Value of Accuracy Monitoring
Meters deployed in industrial, municipal, and residential environments can be affected over time by weather, unpredictable loads, lightning, and other conditions. Measurement accuracy can shift, causing overbilling or underbilling. Identifying and resolving these issues after they occur consumes significant time and money, and onsite faults may not be immediately identifiable or preventable.

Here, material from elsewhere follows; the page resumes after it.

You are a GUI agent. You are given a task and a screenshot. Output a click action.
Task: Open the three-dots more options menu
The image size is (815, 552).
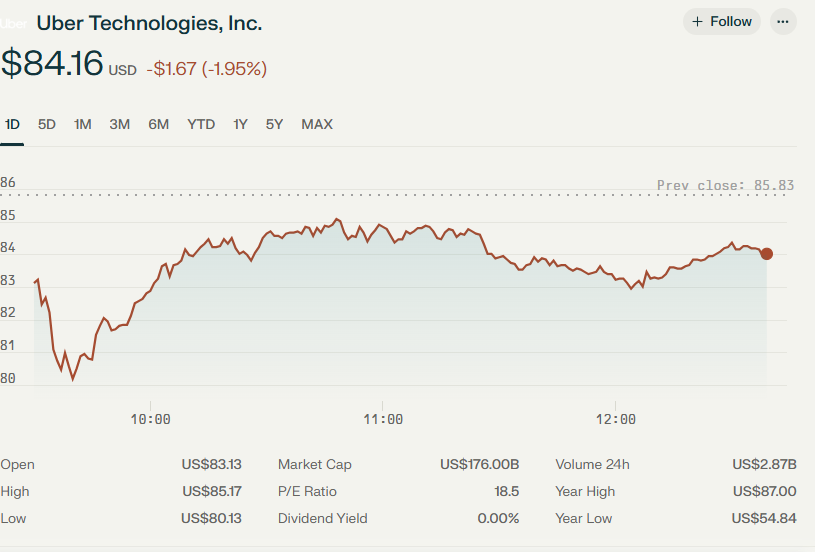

Errors in metering accuracy can also undermine customer trust due to incorrect billing. Many utilities perform periodic sampling and replace meters on a schedule, but these approaches are costly and disruptive for customers.
The mSure technology can be integrated into new meters at the field level and combined with a cloud-based analytics service to continuously monitor and report the measurement accuracy of each meter. Utilities can use the analytics service to understand the accuracy of their deployed meter fleet, address meter problems early, quickly replace meters that no longer meet accuracy requirements, and reduce or eliminate sample-based meter testing where regulation permits. This also enables better use of existing AMI network capabilities.
Figure 1. Pilot devices deployed in the field.
With more dynamic energy consumption driven by renewable generation and electric vehicle charging, customer bills fluctuate more and lead to increased inquiries and complaints. The solution enables utilities to quickly assess the accuracy of a specific meter remotely, avoiding costly onsite inspections and improving customer satisfaction.
Field Trial Deployment
Since August 2018, Helen Electricity Network used the cloud-based analytics service with field-deployed mSure devices to view accuracy information for more than 40 pilot meters. An independent Finnish test organization, VTT/MIKES, validated the accuracy of those devices. Phase 1: 19 in-service devices were removed from the field for accuracy testing, with results obtained in October 2018. Phase 2: VTT/MIKES subjected these 19 devices to accelerated life testing, with results obtained in November 2019. High-precision test equipment was used to establish baseline accuracy for all devices prior to the trial and to validate measured offsets. The offsets from VTT/MIKES testing and the analytics service after Phase 2 are shown in Figure 3.
Figure 2. Viewing meter accuracy through the cloud-based analytics service.
The analytics service was used together with a locally installed evaluation device connected in series with the main meter. The evaluation device shown in Figure 1 uses ADI's ADE9153B energy metering IC, which integrates mSure technology to provide advanced diagnostics. The meter sends raw diagnostic information to the analytics service, which analyzes the data and issues alerts, tracks trends, and reports meter health. In deployments, utilities can install meters based on the ADE9153B metering chip and use the analytics service to exploit mSure capabilities.
Field Trial Results
In Phase 1, analytics service data were compared with reference measurements performed by VTT/MIKES. For the 19 devices, the analytics service tracked accuracy shifts to better than 0.1%. When the 19 devices were grouped strictly, the minimum tracked offset was near 0%.
In Phase 2, the devices underwent accelerated aging equivalent to roughly 10 years of operation for a meter operating in an average ambient temperature of 30°C. Phase 2 was conducted in a controlled laboratory rather than in the field to accurately assess the analytics service performance and accelerate aging. As in Phase 1, the tracked accuracy shifts for the 19 devices were better than 0.1% (see Figure 4). Both the accuracy tests and the analytics service showed an average negative offset of approximately -0.05%.
Figure 3. Device differences between analytics service results and VTT accelerated life-test offsets in Phase 2.
An additional lab test induced aging in one meter to demonstrate that the analytics service accurately tracks larger offsets. Technicians paralleled a resistor with a manganin shunt to alter the impedance and create artificial aging. VTT/MIKES measured the resulting offset at -1.91%, while the analytics service determined a -1.96% offset, a difference of only 0.05%.
In summary, Phase 1 demonstrated that the analytics service can accurately track the accuracy of field-deployed meters that support mSure technology, within 0.1% error when offsets were small. Phase 2, representing the meter condition after an equivalent of 10 years of field operation, showed a similar negative offset and maintained tracking accuracy at the 0.1% level. The field trial demonstrates that mSure technology combined with the analytics service can monitor meter accuracy shifts with sufficient precision to replace sample-based meter testing in appropriate regulatory contexts.